Kriegswechselmarken und Papiermark

BZ, 4. September 1922

Die Stadt Bergedorf hatte Mitte 1917 ihr eigenes Notgeld eingeführt, sogenannte Kriegswechselmarken, weil die Reichsbank bzw. die Münze mit der Prägung kleiner Münzen dem Bedarf nicht hinterherkam (siehe den Beitrag Bergedorfs achteckiges Geld). Offenbar war diese Bergedorfer Währung auch Jahre nach Kriegsende noch im Umlauf, denn erst jetzt gab der Magistrat bekannt, dass die Münzen nach dem 1. November 1922 ihre Gültigkeit als Zahlungsmittel verlieren sollten – bis dahin konnten sie gegen Reichsgeld eingetauscht werden.

Ob man mit diesen Münzen angesichts der Inflation überhaupt noch etwas anfangen, d.h. kaufen, konnte, ist fraglich – der Preis für das kleinste Bier (0,15 Liter) wurde laut einer Meldung vom selben Tage von den Gastwirten auf mindestens 8 Mark festgesetzt, ein Rundstück (Brötchen) sollte ab dem 2. September vier Mark kosten – generell wurden Preise offenbar jeweils in glatten Mark-Beträgen angegeben, nur beim Markenbrot wurden noch Pfennige genannt (BZ vom 31. August).

Damit hatte sich das Thema Kleingeldnot erledigt, und die Einziehung der Bergedorfer Kriegswechselmarken hatte vielleicht den Grund, eine Position der Stadtkasse zu schließen, vielleicht war aber auch der Zinkpreis so gestiegen, dass die Stadt hoffte, mit dem Recycling der Münzen einen Gewinn zu erzielen.

Bergedorfer Zeitung, 4. September 1922

Nachgefragt waren also nicht mehr Pfennige, sondern Geldscheine.
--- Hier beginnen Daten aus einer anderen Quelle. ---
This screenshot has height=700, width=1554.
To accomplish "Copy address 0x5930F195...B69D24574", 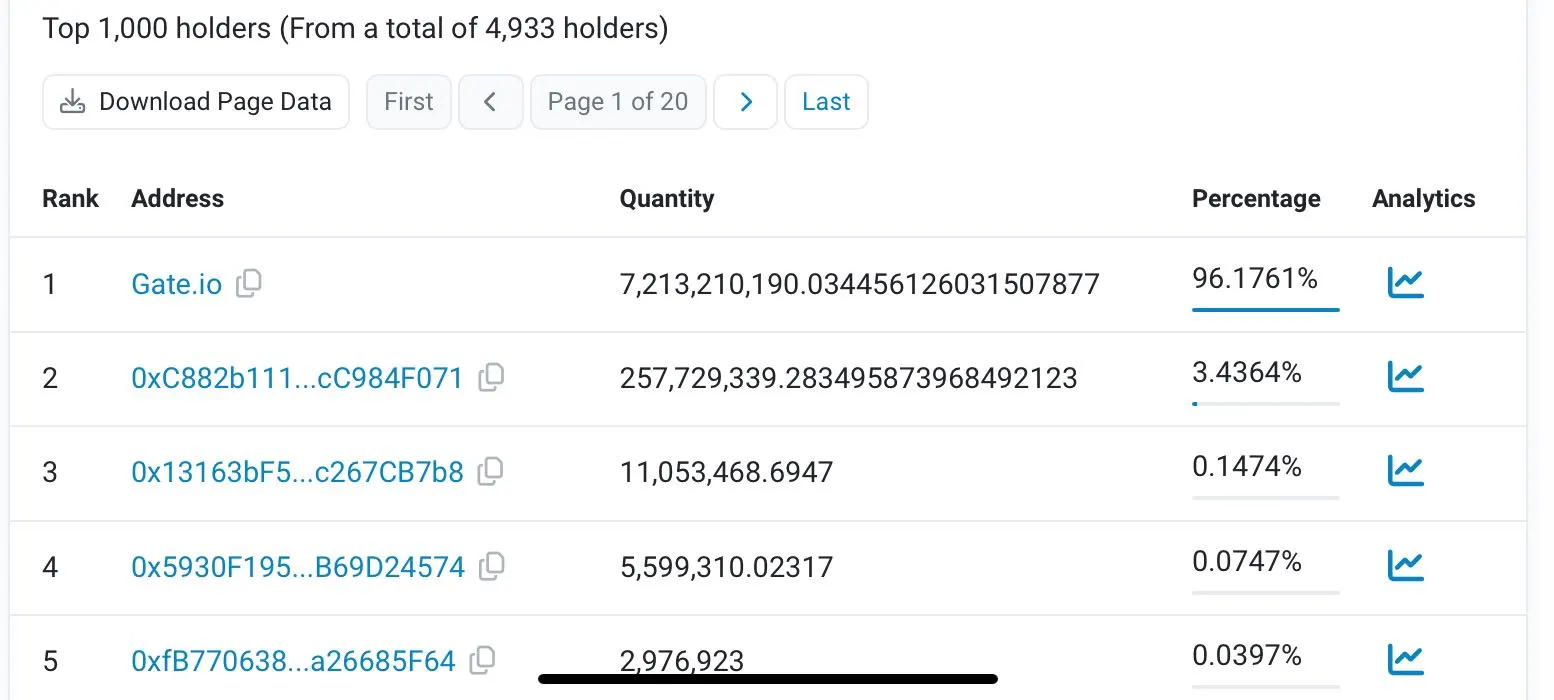I will pos(491,567).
Auch für diese war die Reichsbank zuständig, und trotz aller Bemühungen hatte sie Probleme, das Land mit ausreichend Papiermark zu versehen. Das machte sich auch in Bergedorf „bei Lohnzahlungen unangenehm fühlbar“, was im Klartext heißt, dass Löhne verspätet oder in Raten ausgezahlt wurden.
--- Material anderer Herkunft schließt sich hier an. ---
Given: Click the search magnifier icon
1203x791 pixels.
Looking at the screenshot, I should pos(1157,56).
Die Reichsdruckerei produzierte wöchentlich mehrere Milliarden Mark, die offenbar nicht ausreichten. (Ob der Mangel wirklich an der Verschleppung von Tausendmarkscheinen ins Ausland lag, soll hier bezweifelt werden, obwohl der Reichsbank „Beweise“ angeblich vorlagen.) Immerhin wollte die Reichsbank nun mit der Ausgabe von Banknoten zu 50.000 und 100.000 beginnen, was größere Zahlungen sicher erleichterte (BZ vom 2. September).